Mexico swears in president amid violent protests
MEXICO CITY, Mexico (AP) — Enrique Pena Nieto took the oath of office as Mexico’s new president yesterday, vowing to restore peace and security and take on the vested interests that have hindered economic prosperity.
As several hundred protesters threw fire bombs at police and smashed plate glass windows, Pena Nieto marked the return of the Institutional Revolutionary Party, or PRI, with a 13-point plan heavy on old-party populist handouts but with reforms designed to boost the economy and modernise the education and justice systems.
“Mexico has not achieved the advances that the population demands or deserves,” Pena Nieto said in an inaugural speech unusual for its heavy emphasis on policy. “It’s time for us together to break the myths and paradigms and all else that has limited our development.”
Inaugural events were marred all day by protesters opposed to the return of the PRI after a 12-year hiatus.
Inside and outside the congressional chambers where he took the oath of office, his opponents called his inauguration an “imposition” of a party that ruled for 71 years using a mix of handouts, graft and rigged elections. At least four demonstrators and four officers were injured as protesters clashed with tear-gas wielding police, and 65 people were detained.

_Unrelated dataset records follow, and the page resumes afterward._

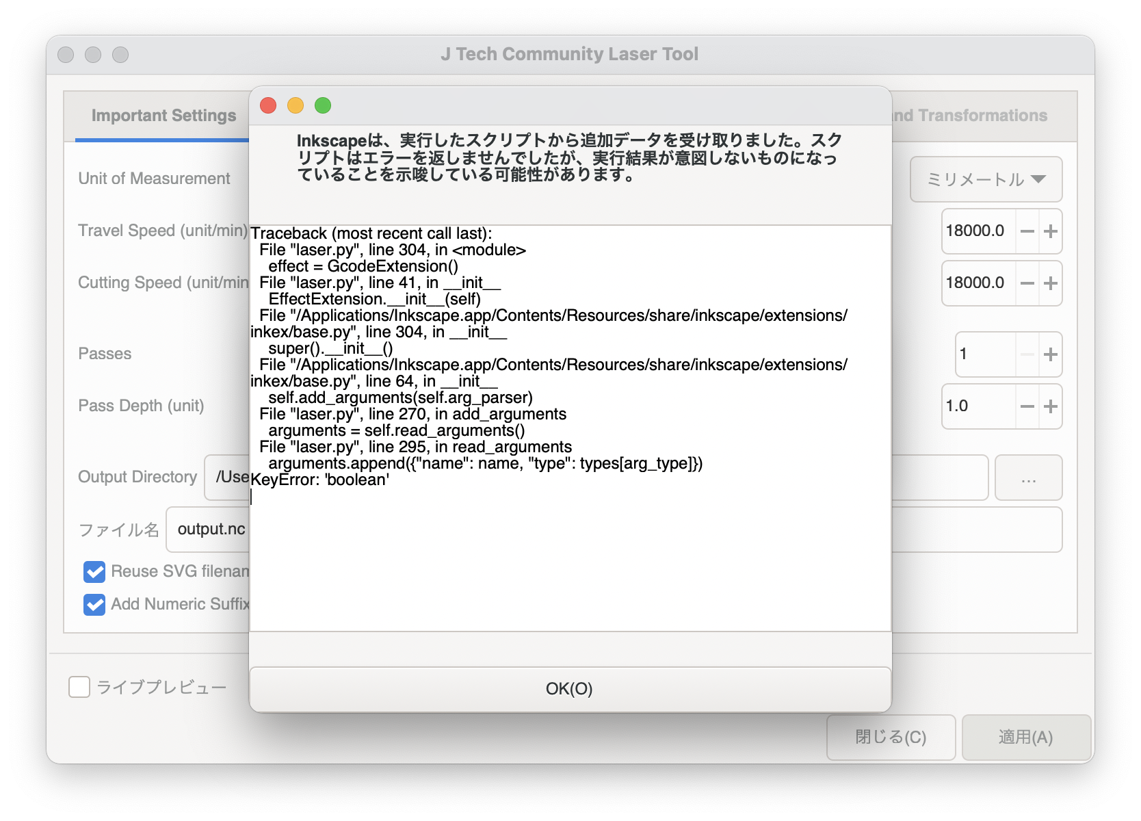Open the ミリメートル unit dropdown
The width and height of the screenshot is (1141, 821).
[x=985, y=179]
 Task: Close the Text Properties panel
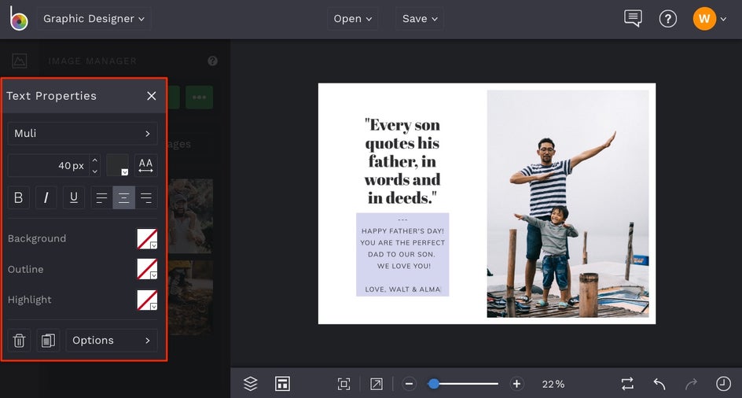152,96
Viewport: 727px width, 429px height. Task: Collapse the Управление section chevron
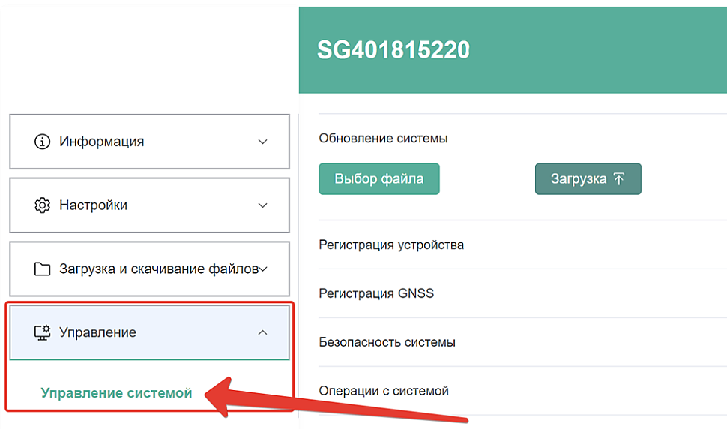[x=262, y=332]
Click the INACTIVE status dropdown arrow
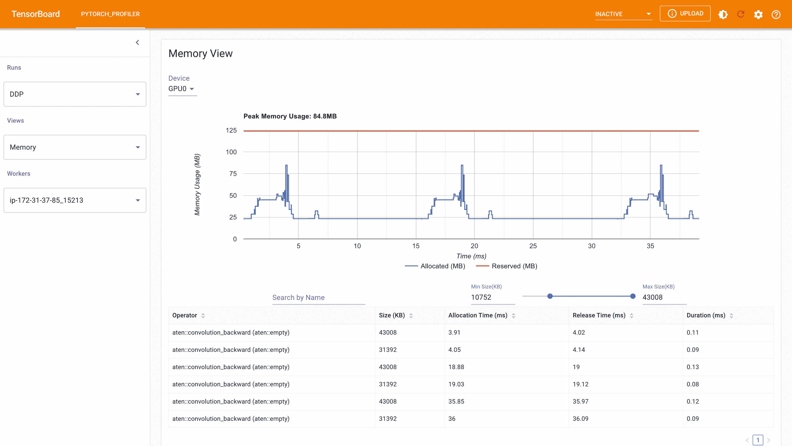This screenshot has width=792, height=446. point(648,14)
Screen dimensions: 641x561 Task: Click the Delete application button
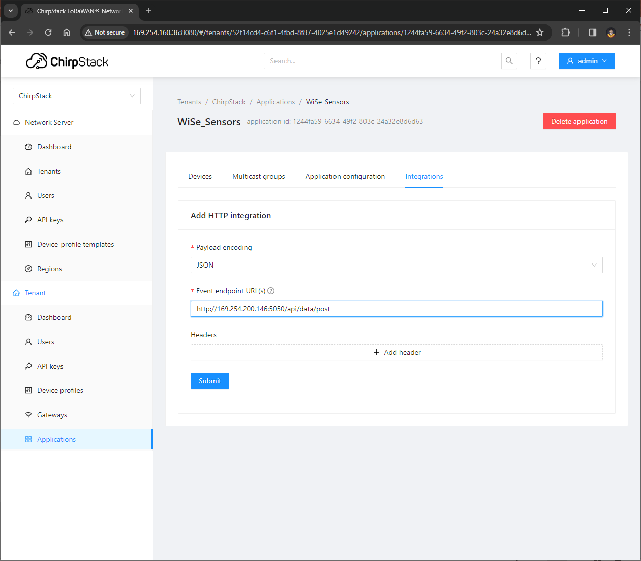point(579,121)
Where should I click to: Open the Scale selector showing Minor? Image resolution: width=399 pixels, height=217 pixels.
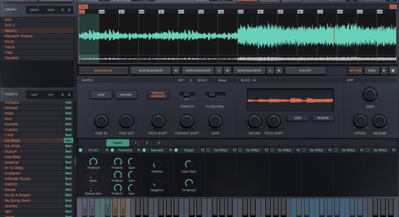click(x=223, y=80)
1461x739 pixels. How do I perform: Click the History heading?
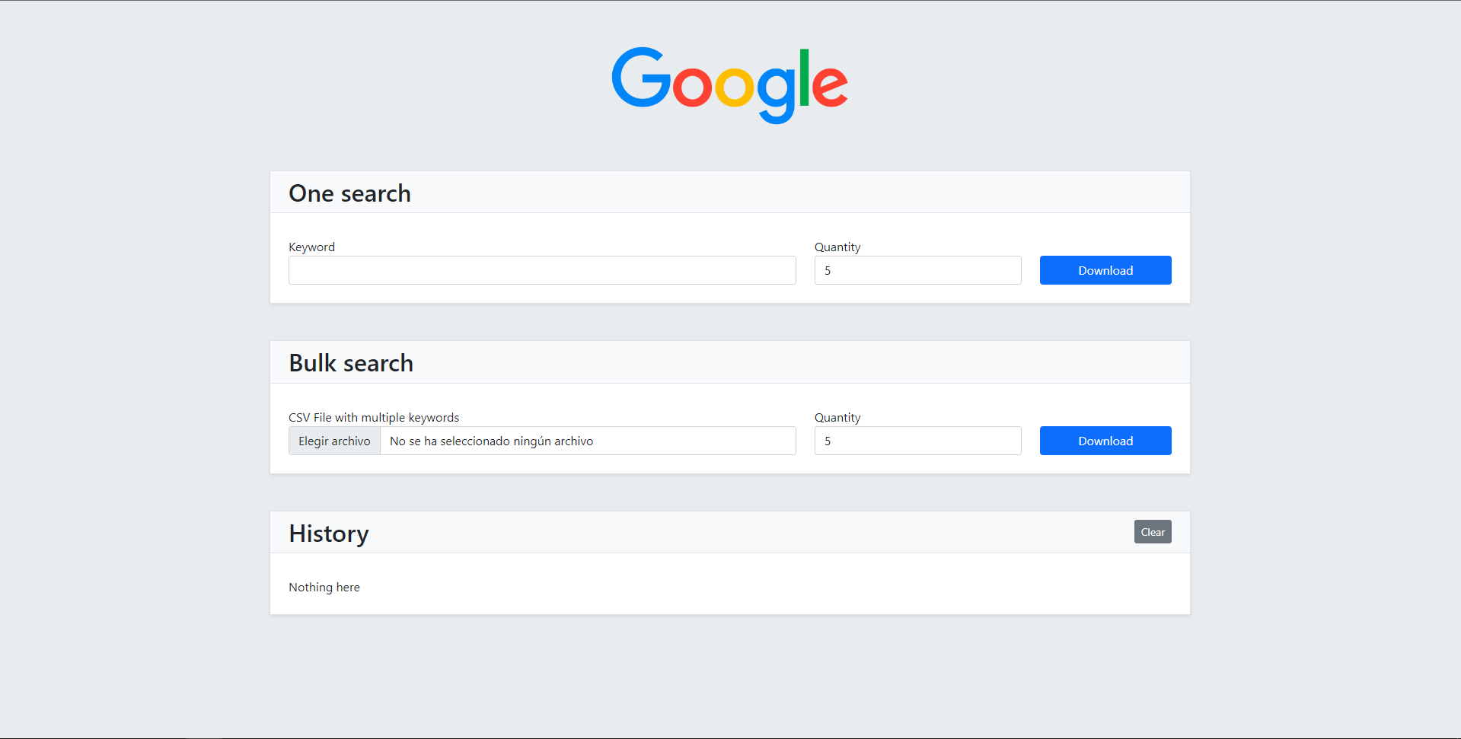(x=329, y=534)
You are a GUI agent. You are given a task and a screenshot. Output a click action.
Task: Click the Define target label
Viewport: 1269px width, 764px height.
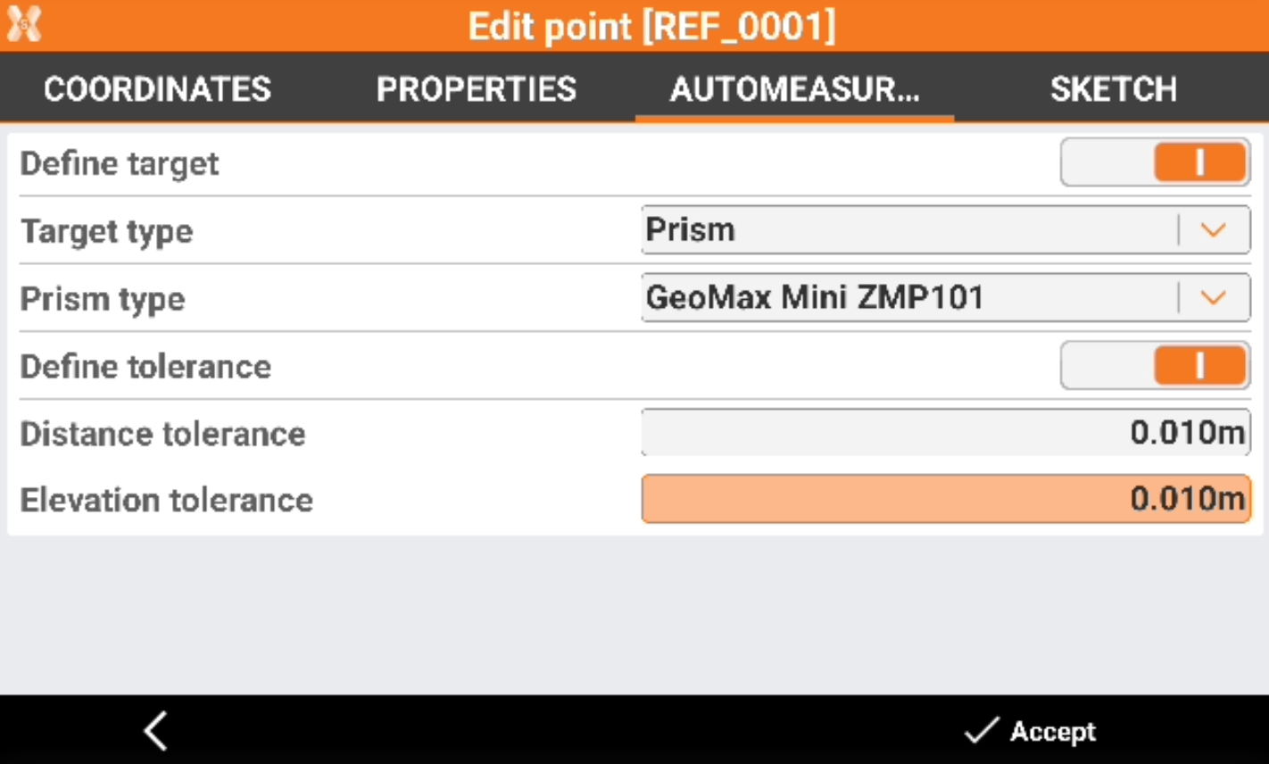[x=120, y=164]
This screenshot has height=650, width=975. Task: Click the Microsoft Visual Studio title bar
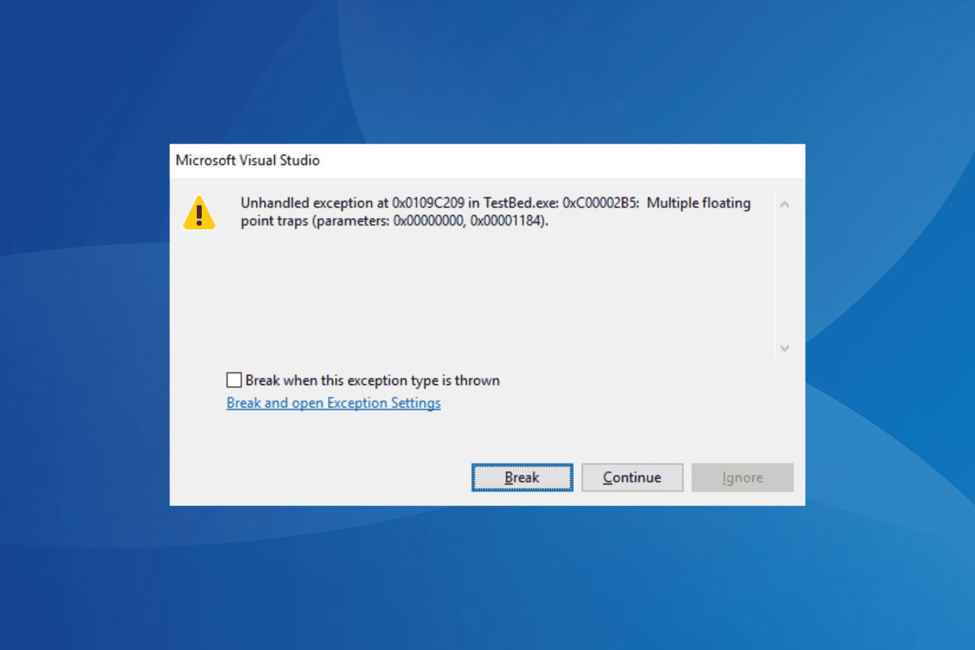coord(487,161)
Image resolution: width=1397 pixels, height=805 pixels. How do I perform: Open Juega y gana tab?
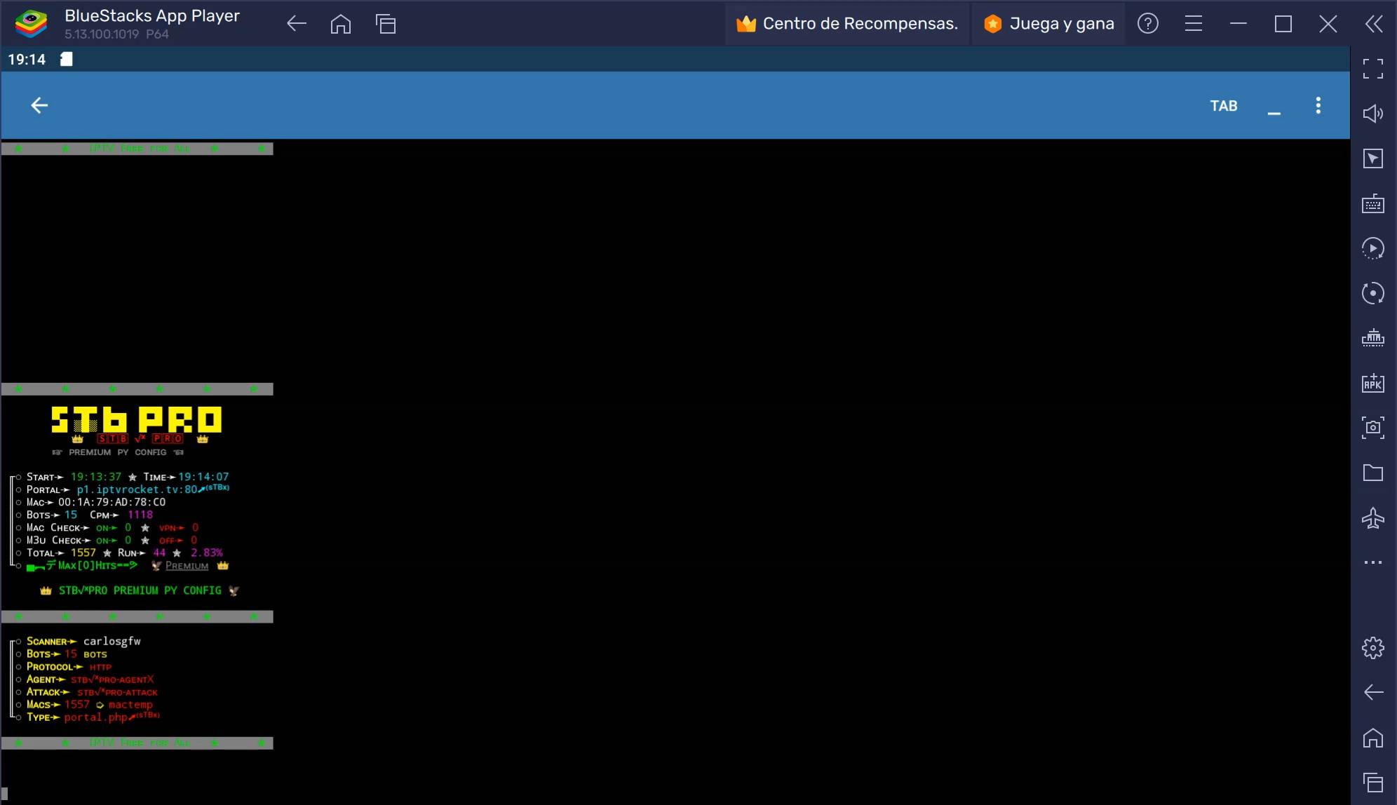click(x=1048, y=24)
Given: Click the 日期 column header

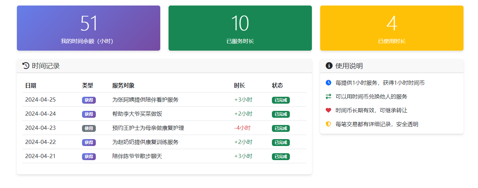Looking at the screenshot, I should [31, 85].
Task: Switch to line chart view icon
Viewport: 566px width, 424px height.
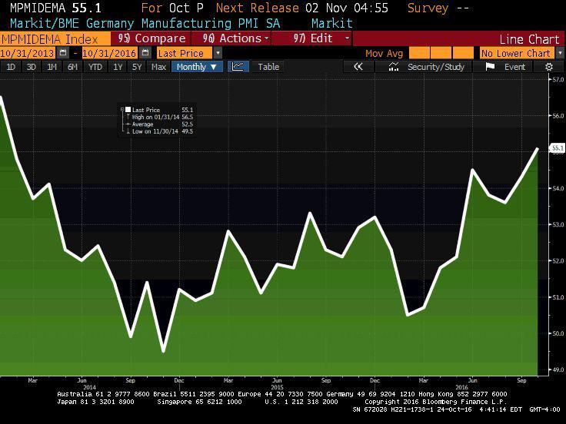Action: [238, 67]
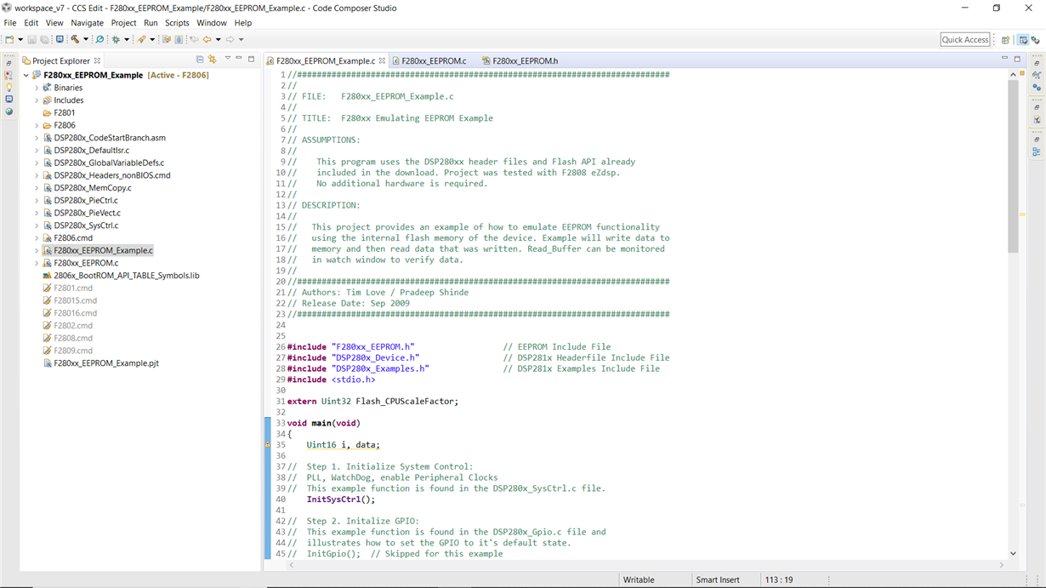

Vandals smashed windows of stores, banks and a hotel and made bonfires of furniture dragged into the streets. One downtown bank office, where all the windows were broken, had the words “Welcome Pena” painted across the facade in green.
Pena Nieto countered with a speech full of specifics, from creating an integrated crime prevention programme to ending the patronage and buying of teacher positions that rule the public education system.
He said he will put security at the centre of all policies for Mexicans and their families and will work to ensure that roads and cities are again “peaceful areas where Mexicans can travel safely without fear of loss of their liberty or life”.
Mexico has suffered a spike in violence since outgoing President Felipe Calderon launched an offensive against organised crime upon taking office six years ago. Some 60,000 people have been killed by drug violence since then, according to some estimates. While officials first said most of the victims were involved in organised crime, the killings and kidnapping spread to innocent civilians as drug gangs came to rule entire towns and even parts of some states.
Pena Nieto turned to his usual style of result-oriented governing with the list, having started his term as governor of Mexico State with 608 projects that he promised to complete.
The tone of his speech was conciliatory, an attempt to alleviate fears about a return to the PRI’s autocratic past.
“I will respect every voice,” he said. “I will run an open government that speaks with honesty, seeks opinion, listens to its citizens… I will be a president who is close to the people.”
Many of his proposals harkened back to the old populist PRI, promising pensions for the elderly, life insurance for single mothers to support their children through college, a programme to end hunger and a new system of passenger trains.
Political analyst Jesus Silva-Herzog Marquez marvelled at the specificity.
“It was as if the president took a pencil and drew the train route and how much it would cost to Toluca,” Silva-Herzog said. “It was very concrete, very practical, zero ideology… this is Pena Nieto. I think Pena Nieto is not a person who thinks in abstract terms.”